XXIII DOMENICA PER ANNUM (C)
- On 7 september, 2025
Alla fine dell’estate, il Signore ci invita a farci due conti in tasca, come faremmo prima di affrontare l’ingente spesa di una casa nuova, per accorgerci che il nostro cuore ha bisogno di una pienezza che Dio solo può donare. Gesù non si propone come il fondatore di una filosofia o di una religione ma come l’unico in grado di portarci a Dio e di vivere in pienezza.
Ecco cosa faremo durante l’anno pastorale appena iniziato: cercheremo Dio. Non quello piccino delle nostre paure, dei nostri deliri, delle nostre ossessioni. Quello magnifico del Signore Gesù. Più grande della più grande gioia che siamo in grado di vivere.
«… non può essere mio discepolo!».
Si ripete, a ritmo forte e pesante, come se dovesse incidere su di noi qualcosa di incancellabile: È la frase che nel Vangelo della XXIII domenica si ripete per ben tre volte in otto versetti. E, ripetuta, risuona in noi non senza effetto.
Non so in voi, ma a me non lascia dormire sonni tranquilli.
La prima volta è preceduta da quel «se uno non viene a me e non mi ama più di padre, madre, moglie, figli…». La seconda volta è preceduta da: «chi non porta la croce e non viene dietro a me…». La terza, in conclusione del brano: «chi non rinuncia a tutti i suoi averi».
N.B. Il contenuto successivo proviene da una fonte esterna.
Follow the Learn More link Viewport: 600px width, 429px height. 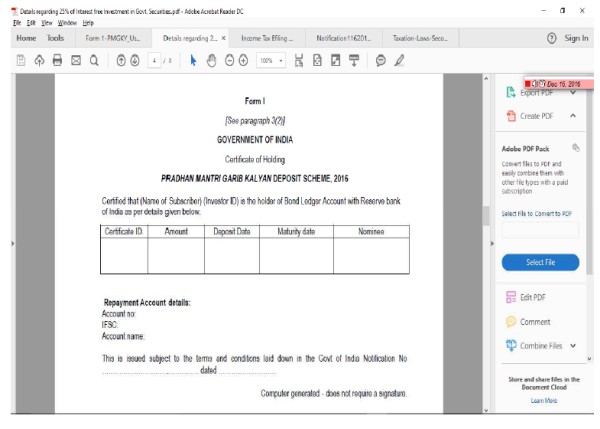[x=544, y=400]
È una sorta di escalation da brivido: si va dall’amare di più al rinunciare a tutto. E in mezzo, a effetto sandwich, il colpo di grazia. Quale? Le due piccole parabole raccontate da Gesù che funzionano da «colpo di grazia» su tutto il resto. Perché? Perché ci dicono che quelle tre cose richieste dal Maestro, condizioni necessarie per essere suoi discepoli, non sono altro che mezzi necessari per «portare a termine» il cammino iniziato. Come a dire: non puoi volere essere discepolo di uno come Gesù di Nazaret e poi fare di testa sua, vivere secondo le tue idee, addomesticare la sua Parola, ignorare il suo comandamento.
Lui è chiaro, come sempre; a noi: prendere o lasciare.
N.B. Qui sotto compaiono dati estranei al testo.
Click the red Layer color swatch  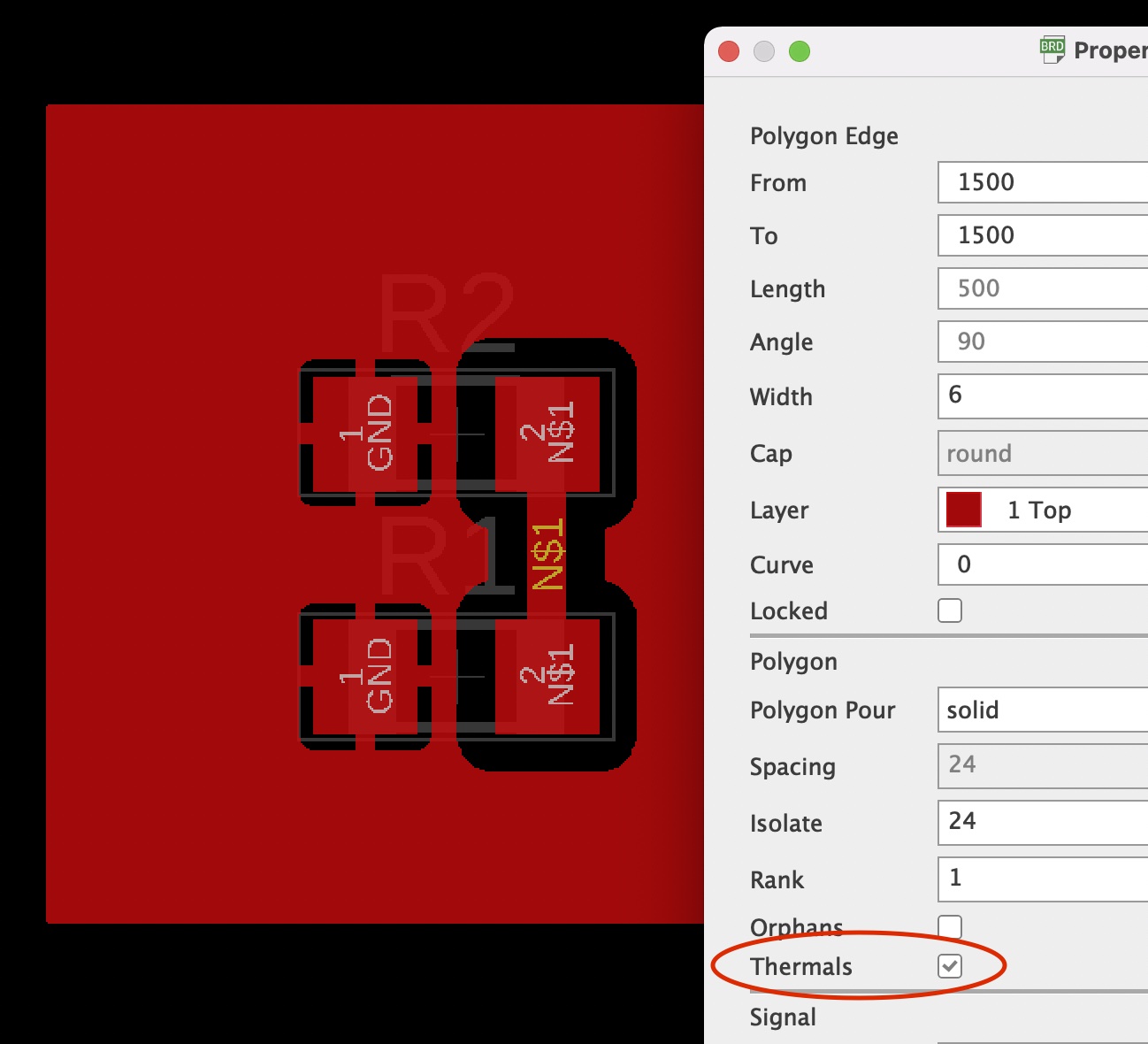pyautogui.click(x=963, y=510)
Lui è dono totale, vita offerta, croce portata. E tutto questo con una buona dose di determinazione, pace interiore, apertura al mondo, prossimità, misericordia, gratuità. A noi è chiesto di andare dietro di lui, di imparare a stare al suo ritmo, anche quando questo richiede impegno e fatica.
E allora, che si fa? Prendere o lasciare?
Nel misurare però la nostra risposta non facciamo l’errore di puntare su noi stessi. I nostri «mezzi», «gli uomini che abbiamo a disposizione» non sono le nostre cose, ma è il suo amore. È lui a renderci capaci di rispondere al suo invito. Per cui fargli spazio significa imparare a seguirlo!